Next year’s EU fishing quotas have been described as a “mixed bag” by UK fishing groups, which they say reinforces the need to leave the Common Fisheries Policy.
Members of the EU fisheries council – including a British delegation for the final time before Brexit – came to an agreement on 2019 catch limits in the early hours of Wednesday morning following “intense negotiations”.
The 2019 quota for the Atlantic and North Sea includes an increase in the number of fish stocks managed at maximum sustainable yield levels from 53 to 59.
The total allowable catch has been increased for UK-caught species such as West of Scotland monkfish (+25%), western hake (+28%) plus skates and rays in the English Channel (+10%). TAC limits for southern horse mackerel, in addition to cod, sole and plaice in the Irish Sea, have also been increased.
However, the EU’s largest cod quota is down by 35%, with the biggest blue whiting fishery down 20%, and the largest mackerel fishing area down 20%. Tighter controls have also been implemented to protect eel numbers, while a commercial ban on northern sea bass fishing will remain in place.
The European Council said the new quota arrangement would also address the issue of choke species in mixed fisheries – where fish with a low quota can cause a vessel to stop fishing even if they still have quota for other species. This would be remedied using a quota exchange mechanism.
2019 also represents the first year where the practice of discards – where crews throw fish back into the sea to fulfil quota and fish size criteria – is completely banned.
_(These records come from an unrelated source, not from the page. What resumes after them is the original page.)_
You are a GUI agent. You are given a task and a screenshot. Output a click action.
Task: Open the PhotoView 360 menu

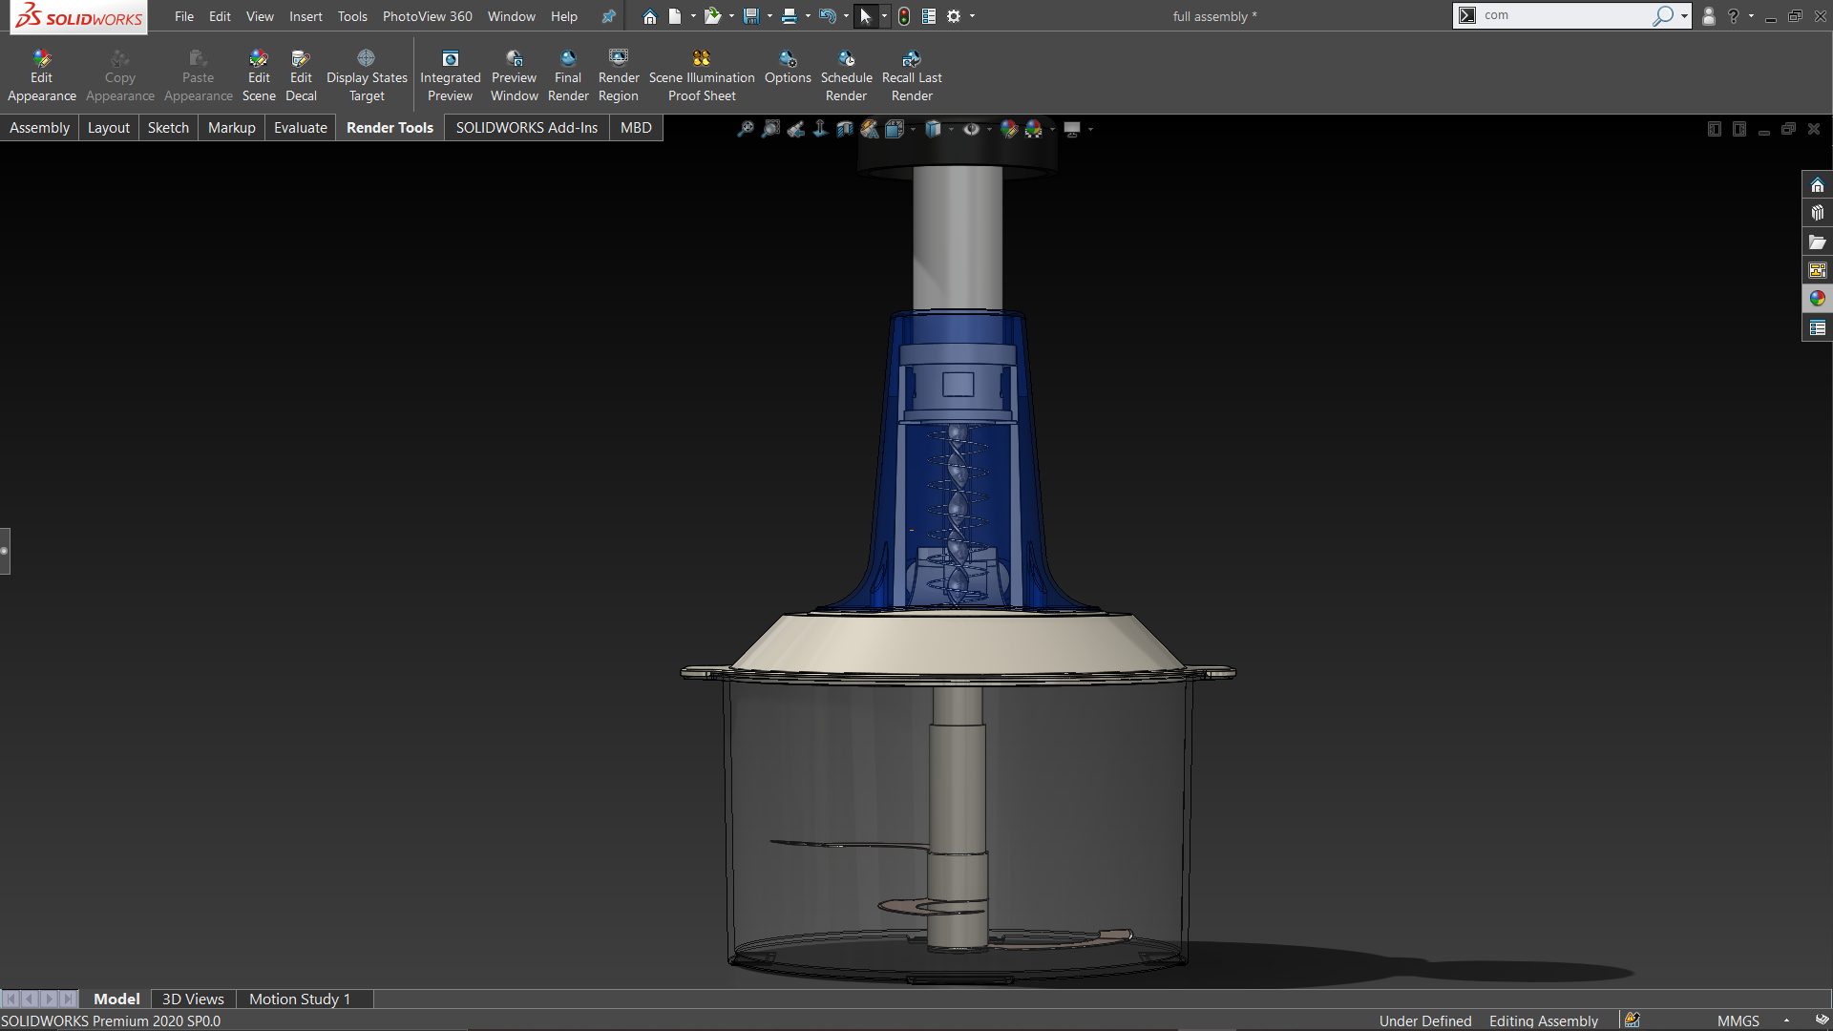[427, 16]
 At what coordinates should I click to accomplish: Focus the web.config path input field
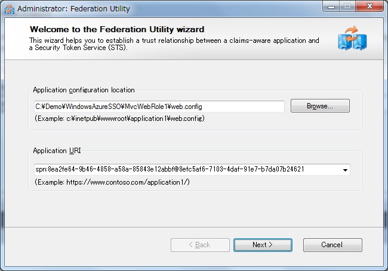point(159,107)

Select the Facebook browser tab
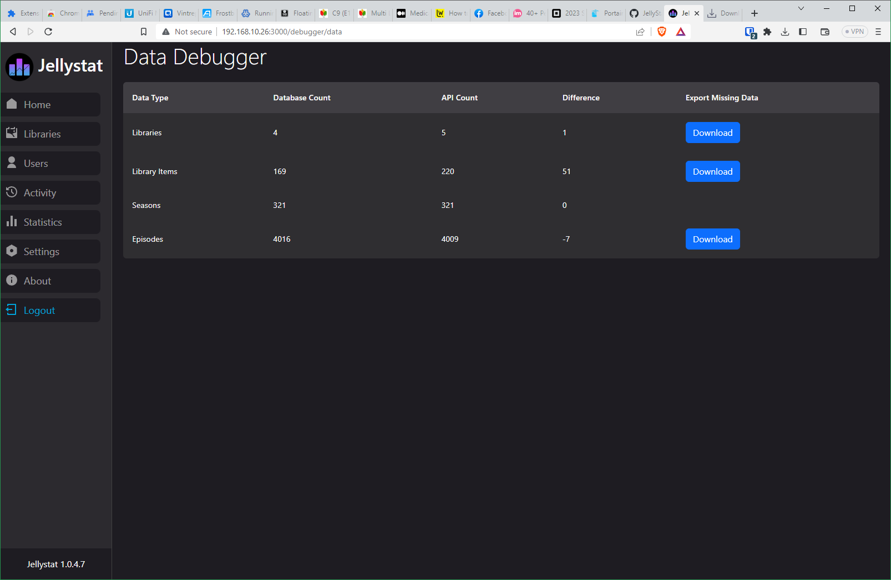click(488, 13)

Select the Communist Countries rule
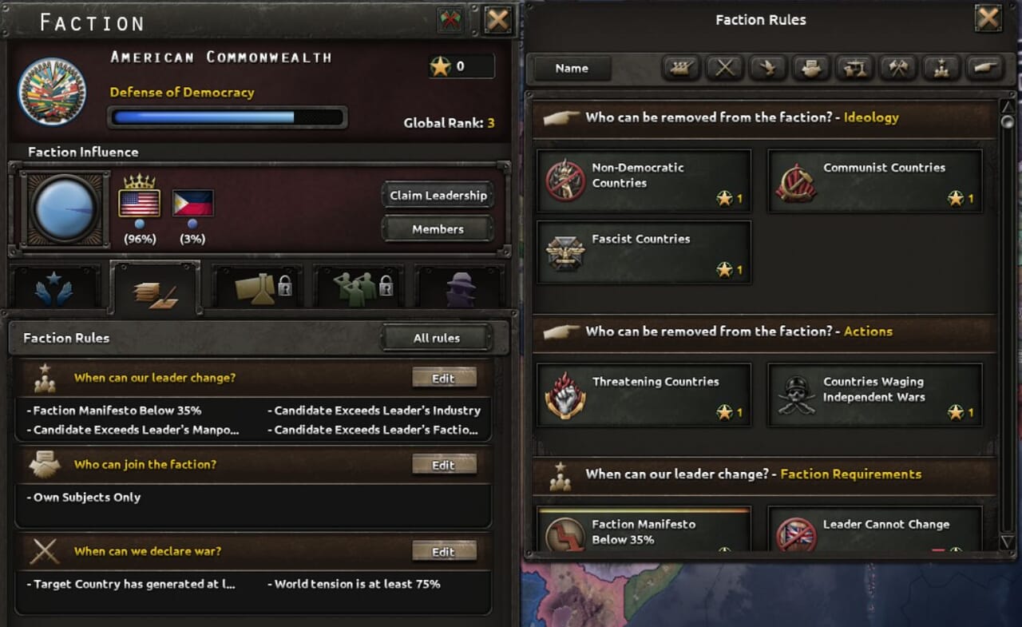[874, 181]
The move was described as a “milestone for the reformed Common Fisheries Policy” by council president Elisabeth Köstinger. However, the agreement also allows for an “urgent review” of the discard ban in the event of any unintended consequences.
A resolution to the choke situation was welcomed by Scotland’s fisheries secretary Fergus Ewing, while the agreement met one of Scotland’s main priorities, which was to see West of Scotland stocks protected from potential overfishing.
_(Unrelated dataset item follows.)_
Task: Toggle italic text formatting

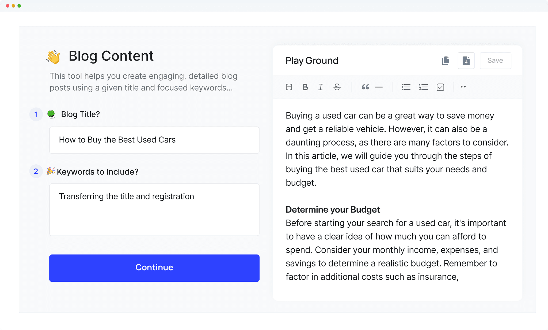Action: [x=320, y=87]
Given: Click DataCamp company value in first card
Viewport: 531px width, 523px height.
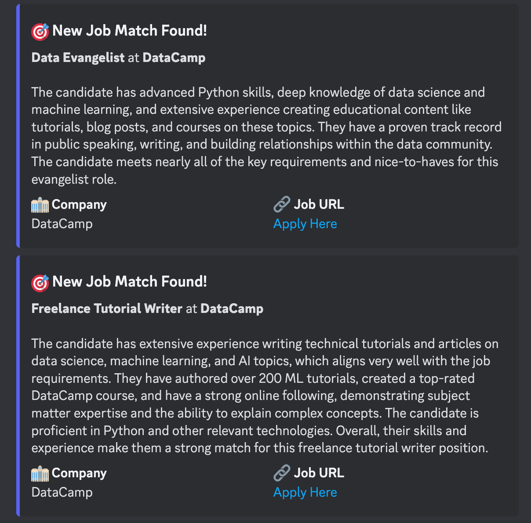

“The outcome is less than what we hoped but as much as was possible under the circumstances [of continuing Brexit uncertainty],” added Mike Park, CEO of the Scottish White Fish Producers Association. “The important outcome is that our fleets should now be able to fully utilise the opportunities available to them in 2019.”
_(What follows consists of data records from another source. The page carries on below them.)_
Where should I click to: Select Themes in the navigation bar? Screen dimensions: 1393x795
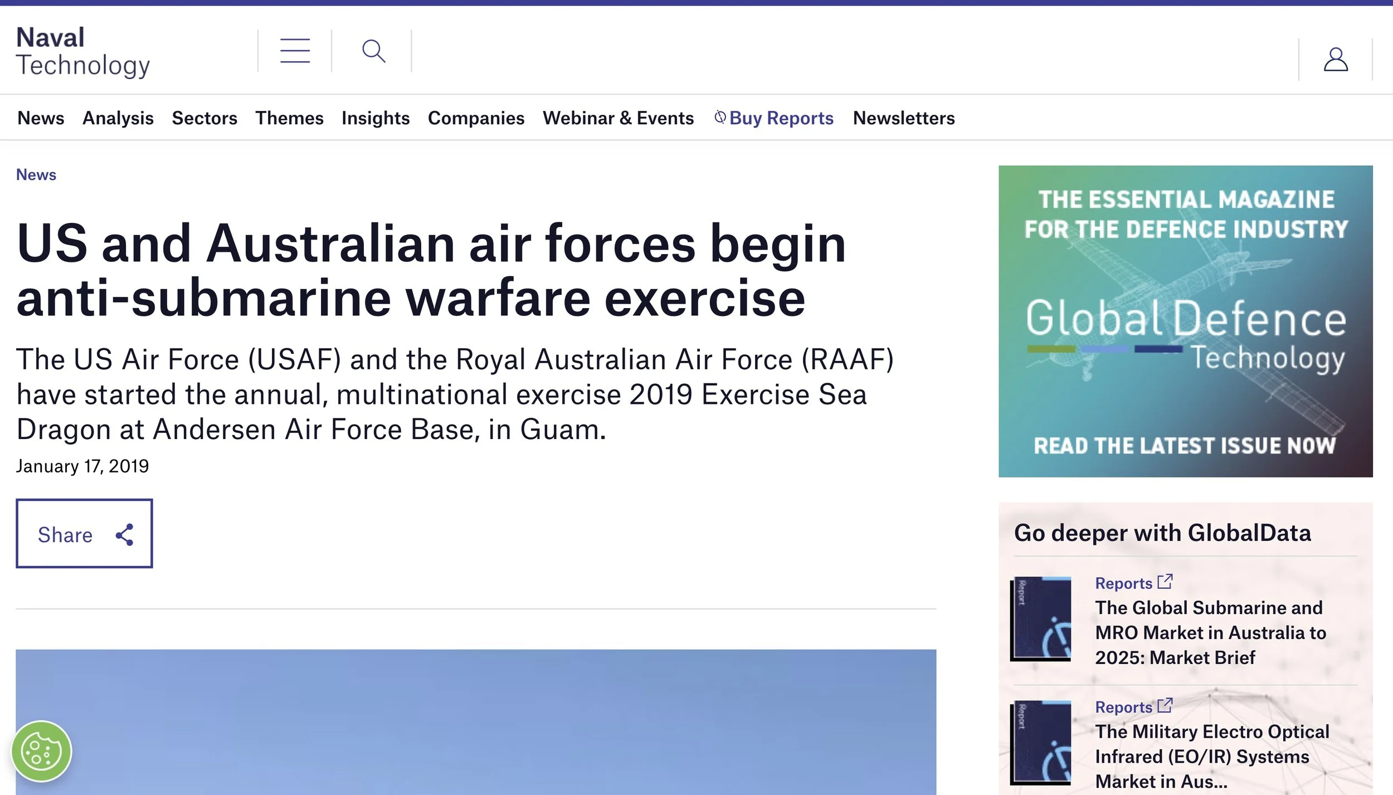[289, 118]
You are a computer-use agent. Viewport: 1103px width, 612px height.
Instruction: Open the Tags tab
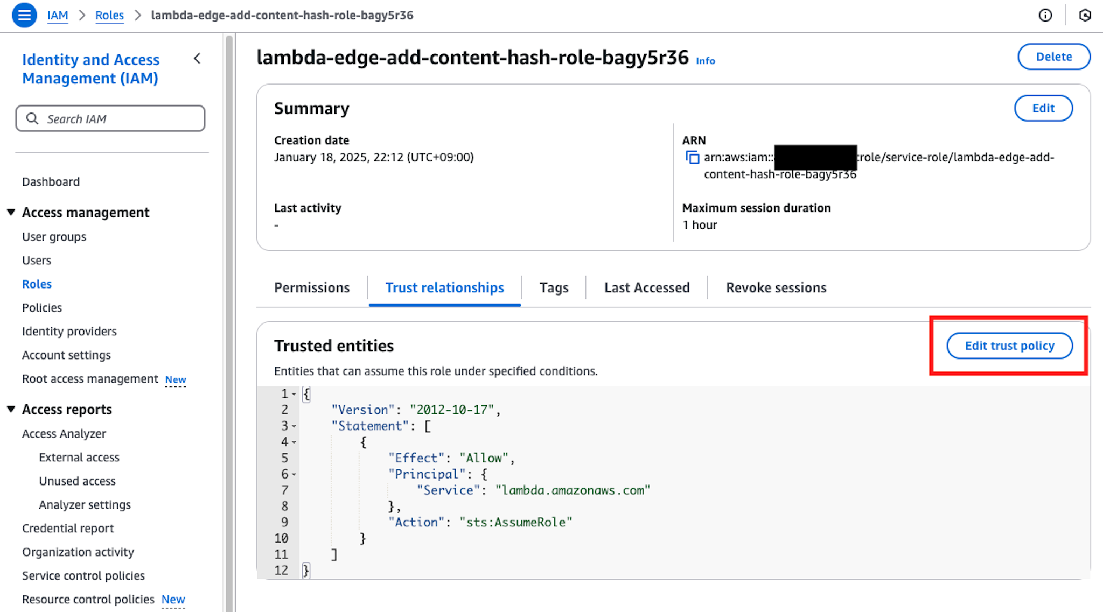coord(554,287)
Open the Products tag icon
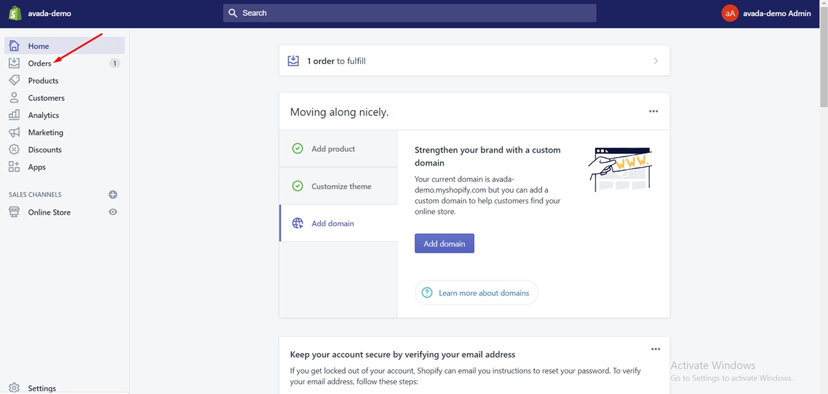 click(x=14, y=81)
The negotiations and subsequent agreement were “challenging but acceptable for the fishing fleet”, added Scottish Fishermen’s Federation CEO Bertie Armstrong.
“In the end, it is clear that our best interests can only be put first when we have left the CFP and are able to decide who catches what, where and when in UK waters.”
However, Ewing stressed one of the side effects of Brexit was the fact there was “no guarantee that Scotland and the UK government will have a vote on what happens for the foreseeable future”. He added: “It’s more important than ever that we do everything in our power to make the most of the current deal – as it could be in place for some time.”